→ To-do list
- A) In the museum passage, which exit off Interstate 80 leads to the Strategic Air and Space Museum?
- B) Name every rocket that the museum passage says stands out front of the facility.
- C) Resume the museum passage after its last sentence, keeping its first-person voice.

→ Document extract
━━━━━━
I like to go to Omaha on days when the sky is clear and the air is crisp. Mainly because I like to see the various military planes that populate the sky. That's because just south of Omaha is Offutt Air Force base, which was the home of the Strategic Air Command when it was in existence.
Halfway between Omaha and Lincoln just off of Interstate 80 at the Ashland/South Bend exit (Exit 426, Nebraska State Highway 66 - see map) is the Strategic Air and Space Museum, a wonderful place to visit if you're in to planes, aerospace and military history. I've been to the place about 7 or 8 times.
As you pull up to this enormous facility, you'll see an Atlas Intercontinental Ballistic Missile rocket out front, along with a Blue Scout rocket NASA uses for small payloads, and a Jupiter rocket, similar to the one used to send Explorer 1 into space to help discover the Van Allen Radiation belts.
━━━━━━
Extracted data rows
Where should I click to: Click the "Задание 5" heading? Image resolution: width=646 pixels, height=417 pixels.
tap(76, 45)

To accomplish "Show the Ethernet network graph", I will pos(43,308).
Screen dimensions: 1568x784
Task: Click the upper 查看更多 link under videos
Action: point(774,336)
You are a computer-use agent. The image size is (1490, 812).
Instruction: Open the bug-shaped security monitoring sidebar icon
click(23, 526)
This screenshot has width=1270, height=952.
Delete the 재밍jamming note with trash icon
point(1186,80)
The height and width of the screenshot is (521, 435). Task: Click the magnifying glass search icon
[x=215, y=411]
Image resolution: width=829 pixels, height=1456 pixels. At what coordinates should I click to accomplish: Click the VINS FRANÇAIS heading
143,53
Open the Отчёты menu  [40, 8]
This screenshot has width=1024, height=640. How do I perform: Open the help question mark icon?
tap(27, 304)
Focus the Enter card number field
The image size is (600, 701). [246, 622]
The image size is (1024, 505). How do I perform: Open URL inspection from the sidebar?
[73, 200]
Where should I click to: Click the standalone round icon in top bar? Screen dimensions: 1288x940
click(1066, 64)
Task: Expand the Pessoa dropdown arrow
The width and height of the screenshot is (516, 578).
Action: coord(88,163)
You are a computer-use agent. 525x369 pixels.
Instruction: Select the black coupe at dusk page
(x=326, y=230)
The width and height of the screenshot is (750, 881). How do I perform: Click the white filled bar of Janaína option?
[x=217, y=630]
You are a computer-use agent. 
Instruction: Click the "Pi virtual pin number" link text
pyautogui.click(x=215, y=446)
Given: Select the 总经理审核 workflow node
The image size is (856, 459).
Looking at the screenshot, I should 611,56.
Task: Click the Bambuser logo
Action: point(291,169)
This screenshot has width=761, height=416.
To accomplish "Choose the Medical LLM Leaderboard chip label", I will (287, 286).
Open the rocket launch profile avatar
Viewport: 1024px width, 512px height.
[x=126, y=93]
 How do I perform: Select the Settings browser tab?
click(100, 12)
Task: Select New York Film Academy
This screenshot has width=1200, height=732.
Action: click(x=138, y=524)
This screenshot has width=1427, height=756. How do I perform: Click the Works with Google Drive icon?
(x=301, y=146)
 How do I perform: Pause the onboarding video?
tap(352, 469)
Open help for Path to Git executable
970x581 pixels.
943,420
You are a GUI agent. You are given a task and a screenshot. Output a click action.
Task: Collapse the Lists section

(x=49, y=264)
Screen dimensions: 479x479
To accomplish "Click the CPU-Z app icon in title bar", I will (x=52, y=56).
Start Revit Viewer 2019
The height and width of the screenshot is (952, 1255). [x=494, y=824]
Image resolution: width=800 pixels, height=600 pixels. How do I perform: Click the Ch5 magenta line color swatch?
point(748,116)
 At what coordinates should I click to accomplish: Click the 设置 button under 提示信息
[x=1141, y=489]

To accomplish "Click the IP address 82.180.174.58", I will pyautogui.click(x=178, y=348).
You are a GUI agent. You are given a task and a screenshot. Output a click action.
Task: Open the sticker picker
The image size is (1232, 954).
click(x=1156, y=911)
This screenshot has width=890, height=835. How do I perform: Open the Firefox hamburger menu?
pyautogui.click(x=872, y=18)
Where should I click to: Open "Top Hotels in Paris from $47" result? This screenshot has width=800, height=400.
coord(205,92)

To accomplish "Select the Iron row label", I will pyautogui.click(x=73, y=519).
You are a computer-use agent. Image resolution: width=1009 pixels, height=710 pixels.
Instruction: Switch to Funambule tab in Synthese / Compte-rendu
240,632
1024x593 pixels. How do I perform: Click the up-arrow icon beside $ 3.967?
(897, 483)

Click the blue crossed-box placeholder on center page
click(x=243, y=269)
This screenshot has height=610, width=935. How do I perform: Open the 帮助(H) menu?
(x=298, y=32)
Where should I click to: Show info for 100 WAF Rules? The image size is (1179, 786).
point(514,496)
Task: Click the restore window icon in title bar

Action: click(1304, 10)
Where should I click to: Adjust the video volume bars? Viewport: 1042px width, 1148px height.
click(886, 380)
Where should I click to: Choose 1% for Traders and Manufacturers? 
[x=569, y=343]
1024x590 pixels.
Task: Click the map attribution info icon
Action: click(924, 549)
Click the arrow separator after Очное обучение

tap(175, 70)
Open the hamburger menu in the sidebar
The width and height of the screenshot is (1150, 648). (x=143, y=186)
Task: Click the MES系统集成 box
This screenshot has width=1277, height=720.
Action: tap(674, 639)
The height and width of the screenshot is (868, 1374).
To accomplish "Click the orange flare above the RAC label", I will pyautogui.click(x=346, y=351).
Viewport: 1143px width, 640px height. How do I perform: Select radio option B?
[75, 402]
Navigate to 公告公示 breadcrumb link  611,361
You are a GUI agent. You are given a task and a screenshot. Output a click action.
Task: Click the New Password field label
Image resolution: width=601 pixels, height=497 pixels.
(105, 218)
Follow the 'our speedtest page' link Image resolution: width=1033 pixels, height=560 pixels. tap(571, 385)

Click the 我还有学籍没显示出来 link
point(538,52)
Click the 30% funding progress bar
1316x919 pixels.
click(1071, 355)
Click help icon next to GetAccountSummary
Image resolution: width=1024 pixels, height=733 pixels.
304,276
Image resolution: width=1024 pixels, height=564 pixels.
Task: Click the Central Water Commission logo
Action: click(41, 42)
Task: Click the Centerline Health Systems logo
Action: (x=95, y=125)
━━━━━━
→ Answer set
- A) Exit 426, the Ashland/South Bend exit (Nebraska State Highway 66).

- B) An Atlas Intercontinental Ballistic Missile rocket, a Blue Scout rocket, and a Jupiter rocket.

- C)
As you walk in the door, in the main lobby atrium they have an SR-71 Blackbird, a high-speed, high altitude surveillance plane used by the U.S. in the Cold War, suspended from the ceiling. It's quite a stunning visual as you first come in.
There are three main areas of the museum. On the main level, you can look into the Dunham Restoration hanger. They happened to be working on a Boeing B-29 "Superfortress" when I was in there last. It was pretty amazing to see.
Go down the escalators and hang a left at the bottom and you go into a huge hanger where you could easily have a football field inside. This houses a number of planes including the largest military bomber ever made, the B-36. It literally dwarfs the B-52 that sits next to it.
That's right - the B-36 and the B-52 are sitting side by side. That's how big this place is.

There's also a B-47, the predecessor to the B-52; and a Convair/General Dynamics B-58 bomber in there, as well. That's a pretty funky looking airplane. It was the first supersonic bomber to be built in the U.S.
One of the more cool things in this hanger is a Russian MIG-21 from the North Vietnamese Air Force that was flown to the south by a pilot who wanted to defect. It still has the North Vietnam star on the side of the plane.
There's also a B-25, an F-111, and an F-101 in the hanger along with many other planes. That's right. All in one hanger. I'm tellin' ya - it's a big joint!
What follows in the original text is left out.